Friday, September 26, 2008

Rain... just go away.

If you think hard enough, some of the moments that captured
your senses will come back to you.





As I was sorting out my files, the rain noisily tapping on my window, drops of water coming down from my ceiling to my wet floor covered in scraps of paper, I came back to the times that I smelled the air exactly like how i'm smelling it now.

A day in Batangas... a day in Shangrila... a day in Tagaytay...

Previous trips with different people during different occasions.

What's difficult is, together with the smell of rain, the hurt came back to haunt me. And it came back with a flood of tears.

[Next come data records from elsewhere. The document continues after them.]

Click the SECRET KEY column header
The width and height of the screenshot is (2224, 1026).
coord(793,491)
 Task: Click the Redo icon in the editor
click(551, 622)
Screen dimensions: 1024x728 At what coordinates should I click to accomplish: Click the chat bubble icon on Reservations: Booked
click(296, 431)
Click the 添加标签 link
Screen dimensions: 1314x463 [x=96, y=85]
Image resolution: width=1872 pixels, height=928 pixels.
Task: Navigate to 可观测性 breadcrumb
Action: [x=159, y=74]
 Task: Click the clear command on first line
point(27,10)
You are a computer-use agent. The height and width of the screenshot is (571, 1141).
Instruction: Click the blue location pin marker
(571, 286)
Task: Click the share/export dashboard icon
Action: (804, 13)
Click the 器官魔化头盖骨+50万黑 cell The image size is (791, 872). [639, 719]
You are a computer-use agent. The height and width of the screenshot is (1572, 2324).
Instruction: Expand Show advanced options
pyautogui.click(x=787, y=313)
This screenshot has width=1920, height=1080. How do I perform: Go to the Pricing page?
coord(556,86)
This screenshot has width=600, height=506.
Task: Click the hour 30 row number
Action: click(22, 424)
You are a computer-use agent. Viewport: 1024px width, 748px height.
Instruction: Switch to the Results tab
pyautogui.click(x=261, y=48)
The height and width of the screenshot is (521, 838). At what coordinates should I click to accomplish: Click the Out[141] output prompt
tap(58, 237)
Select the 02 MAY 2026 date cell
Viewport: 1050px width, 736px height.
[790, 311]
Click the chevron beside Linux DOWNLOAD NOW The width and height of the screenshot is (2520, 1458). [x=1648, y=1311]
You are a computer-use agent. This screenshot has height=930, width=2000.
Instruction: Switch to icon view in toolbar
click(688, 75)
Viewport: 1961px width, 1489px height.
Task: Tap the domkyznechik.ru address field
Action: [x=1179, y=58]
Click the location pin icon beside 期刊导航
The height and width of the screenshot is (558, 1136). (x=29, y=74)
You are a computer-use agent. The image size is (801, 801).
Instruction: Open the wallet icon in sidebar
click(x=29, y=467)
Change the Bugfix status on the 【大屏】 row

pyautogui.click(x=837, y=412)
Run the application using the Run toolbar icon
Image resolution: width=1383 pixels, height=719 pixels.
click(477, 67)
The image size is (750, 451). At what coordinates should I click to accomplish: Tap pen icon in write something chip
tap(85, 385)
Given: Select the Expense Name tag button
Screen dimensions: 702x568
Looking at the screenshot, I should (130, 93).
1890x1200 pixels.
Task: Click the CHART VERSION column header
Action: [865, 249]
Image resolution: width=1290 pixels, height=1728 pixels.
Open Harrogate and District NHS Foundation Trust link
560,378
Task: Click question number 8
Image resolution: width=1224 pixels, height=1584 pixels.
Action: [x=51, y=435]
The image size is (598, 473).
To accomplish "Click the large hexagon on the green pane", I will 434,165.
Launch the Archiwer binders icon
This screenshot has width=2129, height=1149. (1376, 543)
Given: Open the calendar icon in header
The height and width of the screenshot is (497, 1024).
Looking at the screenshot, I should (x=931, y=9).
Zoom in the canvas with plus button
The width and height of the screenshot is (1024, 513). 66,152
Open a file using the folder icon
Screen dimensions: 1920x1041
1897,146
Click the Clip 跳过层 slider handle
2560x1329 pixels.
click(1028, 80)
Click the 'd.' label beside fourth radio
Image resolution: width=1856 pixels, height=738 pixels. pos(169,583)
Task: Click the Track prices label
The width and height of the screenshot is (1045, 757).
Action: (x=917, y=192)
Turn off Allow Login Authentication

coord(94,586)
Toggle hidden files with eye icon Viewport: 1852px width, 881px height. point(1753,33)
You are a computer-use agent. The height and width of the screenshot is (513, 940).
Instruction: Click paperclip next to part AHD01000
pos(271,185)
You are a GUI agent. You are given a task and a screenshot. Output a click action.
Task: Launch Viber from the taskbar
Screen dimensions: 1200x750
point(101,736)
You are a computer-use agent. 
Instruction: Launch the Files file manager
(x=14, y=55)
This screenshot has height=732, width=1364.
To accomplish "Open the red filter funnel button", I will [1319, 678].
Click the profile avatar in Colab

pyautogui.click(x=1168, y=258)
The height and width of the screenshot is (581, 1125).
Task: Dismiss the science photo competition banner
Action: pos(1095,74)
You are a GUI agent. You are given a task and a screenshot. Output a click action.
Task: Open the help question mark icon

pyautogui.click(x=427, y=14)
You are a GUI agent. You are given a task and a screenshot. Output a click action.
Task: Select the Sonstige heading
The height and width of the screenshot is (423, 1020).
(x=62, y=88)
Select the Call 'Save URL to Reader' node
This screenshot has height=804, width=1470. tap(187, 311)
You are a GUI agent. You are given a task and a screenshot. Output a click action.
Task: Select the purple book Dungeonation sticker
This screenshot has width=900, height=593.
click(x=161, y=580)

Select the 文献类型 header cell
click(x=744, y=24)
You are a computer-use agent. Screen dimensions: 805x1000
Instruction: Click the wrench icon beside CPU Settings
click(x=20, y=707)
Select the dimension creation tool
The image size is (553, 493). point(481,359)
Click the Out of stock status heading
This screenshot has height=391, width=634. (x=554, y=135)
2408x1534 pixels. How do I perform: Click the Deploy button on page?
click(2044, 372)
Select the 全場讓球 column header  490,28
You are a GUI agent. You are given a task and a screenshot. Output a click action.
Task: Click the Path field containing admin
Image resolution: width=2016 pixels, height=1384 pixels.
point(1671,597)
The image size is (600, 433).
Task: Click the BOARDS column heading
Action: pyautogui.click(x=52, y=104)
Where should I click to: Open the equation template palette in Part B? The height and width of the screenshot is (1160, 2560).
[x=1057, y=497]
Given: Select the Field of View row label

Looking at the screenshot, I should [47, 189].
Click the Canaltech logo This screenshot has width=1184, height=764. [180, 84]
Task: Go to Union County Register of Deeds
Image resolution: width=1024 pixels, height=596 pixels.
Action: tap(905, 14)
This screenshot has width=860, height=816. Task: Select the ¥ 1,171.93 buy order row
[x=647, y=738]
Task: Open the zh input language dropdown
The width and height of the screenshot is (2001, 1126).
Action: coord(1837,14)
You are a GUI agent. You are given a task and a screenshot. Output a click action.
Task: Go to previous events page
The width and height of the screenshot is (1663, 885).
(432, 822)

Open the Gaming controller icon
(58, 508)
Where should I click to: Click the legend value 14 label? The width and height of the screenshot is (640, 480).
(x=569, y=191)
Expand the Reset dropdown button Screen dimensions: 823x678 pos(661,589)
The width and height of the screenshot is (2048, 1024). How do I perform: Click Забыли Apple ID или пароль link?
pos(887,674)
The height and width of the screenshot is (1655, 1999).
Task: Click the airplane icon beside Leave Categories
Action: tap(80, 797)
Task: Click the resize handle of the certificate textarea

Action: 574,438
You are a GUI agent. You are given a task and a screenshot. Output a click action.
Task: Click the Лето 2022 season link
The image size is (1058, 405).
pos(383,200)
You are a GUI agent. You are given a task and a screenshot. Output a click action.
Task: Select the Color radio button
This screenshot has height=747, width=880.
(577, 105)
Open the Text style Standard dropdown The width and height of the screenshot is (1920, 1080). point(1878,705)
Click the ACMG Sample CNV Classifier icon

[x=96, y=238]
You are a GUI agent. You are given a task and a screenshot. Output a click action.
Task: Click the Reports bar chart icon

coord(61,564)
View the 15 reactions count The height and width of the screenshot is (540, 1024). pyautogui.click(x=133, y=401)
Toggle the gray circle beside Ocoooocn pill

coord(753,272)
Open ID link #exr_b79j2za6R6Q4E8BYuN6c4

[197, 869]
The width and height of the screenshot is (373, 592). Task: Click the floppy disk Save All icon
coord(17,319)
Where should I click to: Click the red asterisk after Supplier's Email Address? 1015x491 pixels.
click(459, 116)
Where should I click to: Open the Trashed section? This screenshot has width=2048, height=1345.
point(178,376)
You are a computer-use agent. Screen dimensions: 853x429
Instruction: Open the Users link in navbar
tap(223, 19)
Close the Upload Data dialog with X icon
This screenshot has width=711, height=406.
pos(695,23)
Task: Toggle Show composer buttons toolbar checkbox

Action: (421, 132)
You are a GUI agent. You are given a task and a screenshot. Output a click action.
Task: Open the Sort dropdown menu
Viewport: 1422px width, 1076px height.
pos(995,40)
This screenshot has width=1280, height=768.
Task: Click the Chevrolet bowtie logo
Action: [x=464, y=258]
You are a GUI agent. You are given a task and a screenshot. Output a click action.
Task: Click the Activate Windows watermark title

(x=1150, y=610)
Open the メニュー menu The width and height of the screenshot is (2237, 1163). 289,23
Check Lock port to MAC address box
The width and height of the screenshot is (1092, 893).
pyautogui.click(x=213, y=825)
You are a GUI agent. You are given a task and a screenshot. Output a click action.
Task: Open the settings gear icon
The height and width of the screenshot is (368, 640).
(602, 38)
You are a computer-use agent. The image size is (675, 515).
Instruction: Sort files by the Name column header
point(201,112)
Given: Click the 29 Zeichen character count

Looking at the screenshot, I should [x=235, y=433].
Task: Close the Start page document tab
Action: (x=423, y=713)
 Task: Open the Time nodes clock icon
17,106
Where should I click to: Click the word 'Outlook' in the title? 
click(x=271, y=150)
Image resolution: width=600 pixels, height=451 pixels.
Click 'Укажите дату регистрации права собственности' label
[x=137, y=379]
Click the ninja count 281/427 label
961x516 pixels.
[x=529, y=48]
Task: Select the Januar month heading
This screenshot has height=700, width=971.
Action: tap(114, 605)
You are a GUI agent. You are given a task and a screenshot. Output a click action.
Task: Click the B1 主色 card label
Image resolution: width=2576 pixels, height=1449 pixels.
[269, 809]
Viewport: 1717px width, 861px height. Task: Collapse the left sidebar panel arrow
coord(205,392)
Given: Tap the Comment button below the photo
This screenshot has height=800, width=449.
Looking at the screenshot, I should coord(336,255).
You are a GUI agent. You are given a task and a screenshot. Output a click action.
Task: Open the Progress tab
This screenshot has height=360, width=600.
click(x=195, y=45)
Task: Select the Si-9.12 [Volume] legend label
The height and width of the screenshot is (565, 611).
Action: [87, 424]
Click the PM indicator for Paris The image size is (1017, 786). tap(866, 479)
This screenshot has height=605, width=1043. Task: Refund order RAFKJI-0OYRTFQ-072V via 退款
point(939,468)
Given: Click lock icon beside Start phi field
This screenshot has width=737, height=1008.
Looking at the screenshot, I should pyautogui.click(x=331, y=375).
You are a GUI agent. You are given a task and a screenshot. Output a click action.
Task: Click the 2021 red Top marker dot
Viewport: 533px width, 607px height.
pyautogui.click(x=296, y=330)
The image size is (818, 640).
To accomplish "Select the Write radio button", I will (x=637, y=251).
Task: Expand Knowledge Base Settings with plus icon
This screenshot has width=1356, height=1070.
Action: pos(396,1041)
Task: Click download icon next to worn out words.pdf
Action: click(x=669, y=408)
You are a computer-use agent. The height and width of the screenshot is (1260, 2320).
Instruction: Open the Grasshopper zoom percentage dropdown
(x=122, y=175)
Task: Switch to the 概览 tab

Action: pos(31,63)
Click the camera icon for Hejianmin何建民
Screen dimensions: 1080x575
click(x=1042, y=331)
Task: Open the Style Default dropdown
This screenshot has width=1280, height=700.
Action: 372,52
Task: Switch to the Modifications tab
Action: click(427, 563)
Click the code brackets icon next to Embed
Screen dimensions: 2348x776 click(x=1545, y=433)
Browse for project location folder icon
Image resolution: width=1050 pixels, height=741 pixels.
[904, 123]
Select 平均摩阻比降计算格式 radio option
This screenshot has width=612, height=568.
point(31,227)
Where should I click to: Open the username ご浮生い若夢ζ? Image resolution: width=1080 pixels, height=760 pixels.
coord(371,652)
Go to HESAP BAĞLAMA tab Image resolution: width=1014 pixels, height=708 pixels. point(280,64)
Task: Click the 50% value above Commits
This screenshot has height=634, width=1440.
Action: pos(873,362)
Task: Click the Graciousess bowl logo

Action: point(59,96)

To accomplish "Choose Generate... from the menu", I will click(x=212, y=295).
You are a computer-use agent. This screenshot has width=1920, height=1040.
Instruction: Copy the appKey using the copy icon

I got up and went to the veranda... Looked up and wished there were stars that night. Stars always made me a little happy. But today, the rain clouds them. I felt alone. I shivered and crawled under the blanket, closed my eyes, and pretended that it was not rain that was tapping on my window... that I was shivering from a different kind of cold... I chose to think of it, for I know it wouldn't bring back any memory.

As I drifted off to sleep, I tried to picture myself on top of a hill... twirling under all the glowing white...







It was snowing.












It did not rain today. But my floor's still wet. My ceiling still gives out little drops of water every now and then. Much like how pain resides in your heart, and chooses opportunities like a change in weather to make itself known.